The Peak Oilers
From an op-ed piece by John Tierney (NY Times), in today's Statesman, on overpopulation hysteria:
In 1968, the year after the U.S. population reached 200 million, Linus Pauling, Jonas Salk and other scientific luminaries signed their names to a full-page advertisement. It pictured a beatific baby in diapers who was labeled, in large letters, "Threat to Peace."
"It is only being realistic," the scientists warned, "to say the skyrocketing population may doom the world we live in." They shared the concerns of Paul Ehrlich, who was on the best-seller lists warning of unprecedented famines overseas in the 1970s and food riots on the streets of America in the 1980s.
On Tuesday morning, when the 300 millionth American was born, the parents weren't worrying about a national shortage of food. If anything, they were worrying about their child becoming obese. There is more food available per person -- in America and the rest of the world -- than ever imagined by the 1960s doomsayers, Malthus or the ancient Greek philosophers who discussed the need for population control.
Tierney goes on to compare the overpopulation hysteria to fears about global warming.

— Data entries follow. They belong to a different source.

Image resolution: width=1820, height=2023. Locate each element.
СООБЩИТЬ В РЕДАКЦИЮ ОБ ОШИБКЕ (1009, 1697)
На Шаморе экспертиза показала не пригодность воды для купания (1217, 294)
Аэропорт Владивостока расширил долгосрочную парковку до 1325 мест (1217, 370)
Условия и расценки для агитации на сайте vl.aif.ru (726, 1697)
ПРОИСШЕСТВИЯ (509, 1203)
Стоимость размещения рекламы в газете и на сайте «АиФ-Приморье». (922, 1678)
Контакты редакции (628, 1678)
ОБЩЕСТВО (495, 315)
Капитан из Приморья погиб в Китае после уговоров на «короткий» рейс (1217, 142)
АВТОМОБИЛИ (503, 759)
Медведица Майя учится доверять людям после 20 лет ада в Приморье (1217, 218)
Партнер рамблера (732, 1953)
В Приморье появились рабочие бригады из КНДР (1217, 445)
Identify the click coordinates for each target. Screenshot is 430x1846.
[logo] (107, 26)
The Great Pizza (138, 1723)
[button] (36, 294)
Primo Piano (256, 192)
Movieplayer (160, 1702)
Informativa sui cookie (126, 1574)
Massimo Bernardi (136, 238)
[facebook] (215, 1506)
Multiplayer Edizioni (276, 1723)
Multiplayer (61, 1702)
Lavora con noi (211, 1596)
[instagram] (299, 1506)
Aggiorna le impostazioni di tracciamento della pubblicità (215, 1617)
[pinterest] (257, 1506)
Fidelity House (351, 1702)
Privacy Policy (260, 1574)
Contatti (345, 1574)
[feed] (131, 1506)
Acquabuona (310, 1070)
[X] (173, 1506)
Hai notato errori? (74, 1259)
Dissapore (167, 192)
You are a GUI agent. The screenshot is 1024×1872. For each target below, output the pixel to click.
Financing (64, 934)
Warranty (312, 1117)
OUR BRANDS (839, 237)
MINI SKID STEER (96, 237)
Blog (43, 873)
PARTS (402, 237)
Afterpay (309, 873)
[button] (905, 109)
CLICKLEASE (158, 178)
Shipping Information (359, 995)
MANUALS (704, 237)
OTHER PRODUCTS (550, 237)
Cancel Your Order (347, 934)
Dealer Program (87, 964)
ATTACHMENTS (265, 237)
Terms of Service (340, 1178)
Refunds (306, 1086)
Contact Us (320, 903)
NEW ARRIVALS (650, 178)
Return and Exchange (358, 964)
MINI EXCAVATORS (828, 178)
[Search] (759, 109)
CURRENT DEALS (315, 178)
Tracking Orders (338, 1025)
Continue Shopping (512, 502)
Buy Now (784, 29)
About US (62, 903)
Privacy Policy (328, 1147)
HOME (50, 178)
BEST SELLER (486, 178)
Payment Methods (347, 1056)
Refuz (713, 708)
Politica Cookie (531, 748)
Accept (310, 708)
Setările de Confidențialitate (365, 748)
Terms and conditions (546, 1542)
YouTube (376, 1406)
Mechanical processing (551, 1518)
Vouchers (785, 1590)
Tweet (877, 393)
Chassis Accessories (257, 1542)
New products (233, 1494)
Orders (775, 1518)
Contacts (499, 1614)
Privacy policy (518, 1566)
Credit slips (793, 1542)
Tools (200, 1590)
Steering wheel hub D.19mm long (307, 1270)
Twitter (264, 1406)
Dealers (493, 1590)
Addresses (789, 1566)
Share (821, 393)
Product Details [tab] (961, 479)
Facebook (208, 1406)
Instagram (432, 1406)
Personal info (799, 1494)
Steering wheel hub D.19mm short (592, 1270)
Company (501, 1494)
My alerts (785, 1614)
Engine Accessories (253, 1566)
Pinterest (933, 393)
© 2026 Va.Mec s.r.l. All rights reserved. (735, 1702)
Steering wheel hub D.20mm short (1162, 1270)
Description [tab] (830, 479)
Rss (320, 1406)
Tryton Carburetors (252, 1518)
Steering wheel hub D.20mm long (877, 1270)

The better comparison would be to the peak-oil panic; that's the direct descendant of the overpopulation doomsday predictions. The Peak Oilers claim that: (1) world-wide production of oil has peaked or is about to peak; (2) as a result, we'll soon face dwindling supplies of oil; (3) the decline will happen too rapidly for us to develop alternative fuels or technologies to compensate; (4) our industrial system for producing food -- from cropland to grocery store -- is so heavily dependent on oil that food prices will skyrocket or food supplies will dwindle to unsustainable levels; (5) only the prepared (those with access to food from their backyard garden or a community garden) will avoid hunger or even starvation.
Here's a typical peak-oil website. Here's another. Here's another, holding up Cuba's transition from an industrial to an agrarian economy as a model for all of us. Here's the website for the Austin chapter of the Peak Oil Society (my term). This Peak Oil blogger does a good job of conveying the sense of impending catastrophe:
Barring a sudden, massive shift to alternative energy or a different lifestyle, the world is about to experience an economic and social catastrophe unlike any other in history, followed by a reversion to some kind of pre-industrial life. Given the amount of energy used to simply produce and transport food, a depression of this scale implies mass hunger and starvation.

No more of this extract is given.